- _HOW TO COMPLETE THIS TASK_
Exactly as written, write out the lines below from the first to the one containing "You are a computer-use", inclusive. Pictures do not belong in the copy.
START PROVIDED MATERIAL
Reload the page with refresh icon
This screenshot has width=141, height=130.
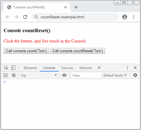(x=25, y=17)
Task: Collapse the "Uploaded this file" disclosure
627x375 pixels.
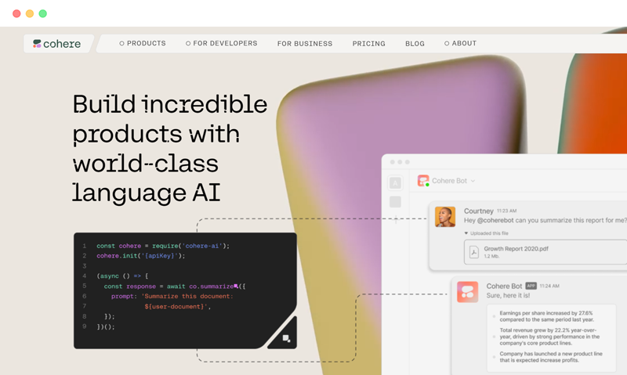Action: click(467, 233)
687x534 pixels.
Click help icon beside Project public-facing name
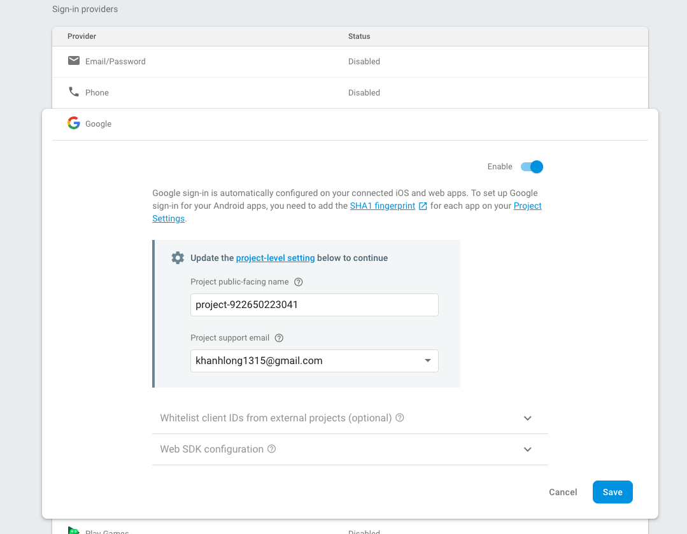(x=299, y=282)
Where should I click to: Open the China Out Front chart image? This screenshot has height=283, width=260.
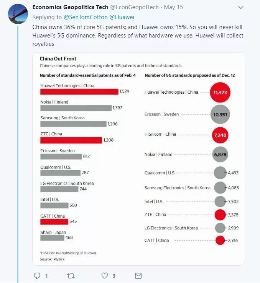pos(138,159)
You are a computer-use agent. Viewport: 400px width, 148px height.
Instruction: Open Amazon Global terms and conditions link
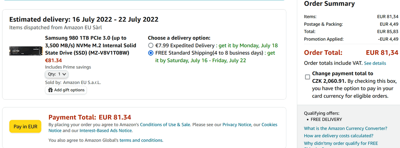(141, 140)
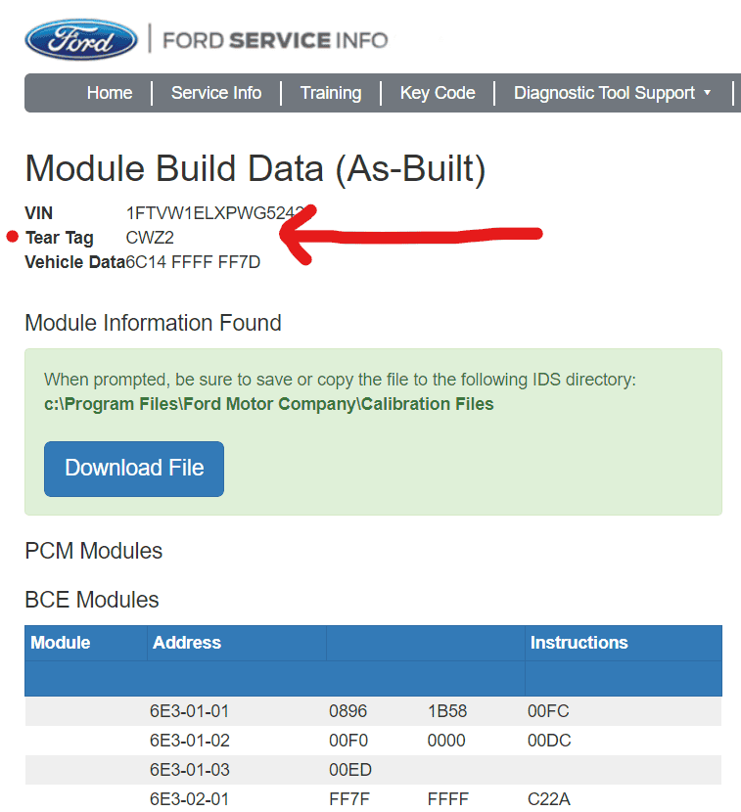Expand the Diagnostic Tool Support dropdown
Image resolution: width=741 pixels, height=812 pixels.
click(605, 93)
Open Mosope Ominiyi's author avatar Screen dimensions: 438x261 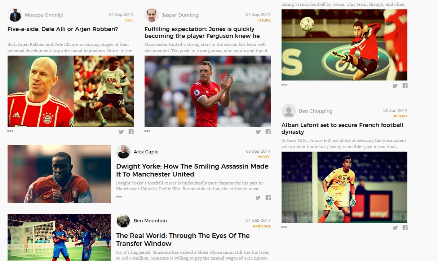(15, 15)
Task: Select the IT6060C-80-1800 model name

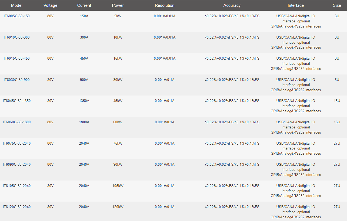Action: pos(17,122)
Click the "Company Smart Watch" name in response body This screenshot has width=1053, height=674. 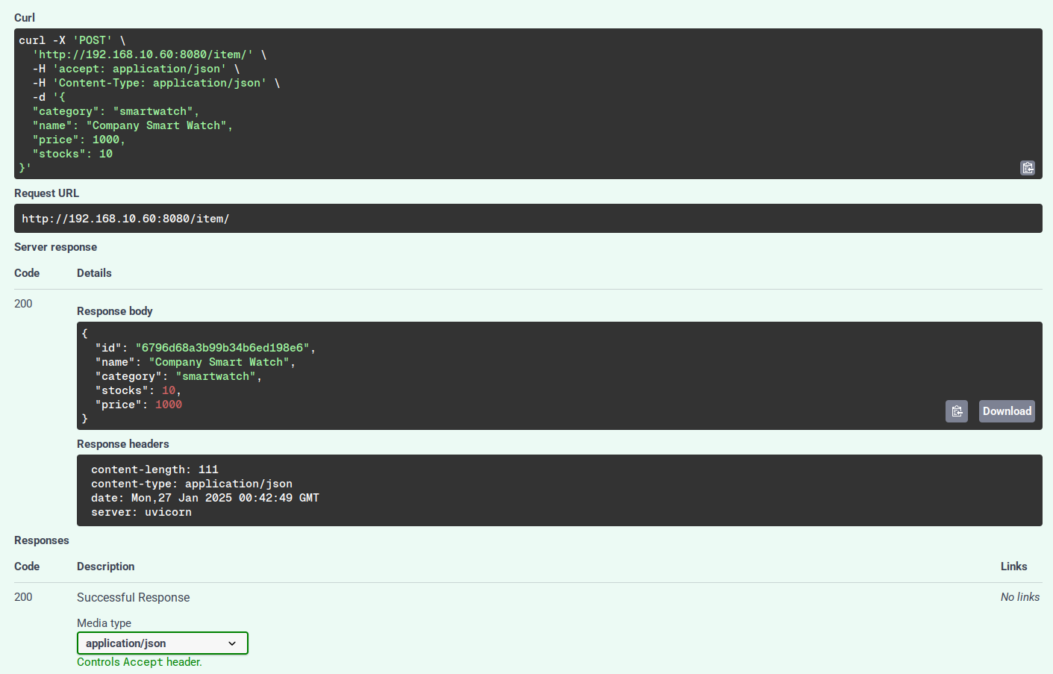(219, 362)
END PROVIDED MATERIAL
- _SOLUTION TO THIS TASK_
Reload the page with refresh icon
This screenshot has width=141, height=130.
(x=25, y=17)
Task: Collapse the "Uploaded this file" disclosure
627x375 pixels.
Action: click(467, 233)
687x534 pixels.
Click help icon beside Project public-facing name
(x=299, y=282)
Where should I click to: Open the China Out Front chart image? This screenshot has height=283, width=260.
pos(138,159)
You are a computer-use agent. Viewport: 400px width, 148px height.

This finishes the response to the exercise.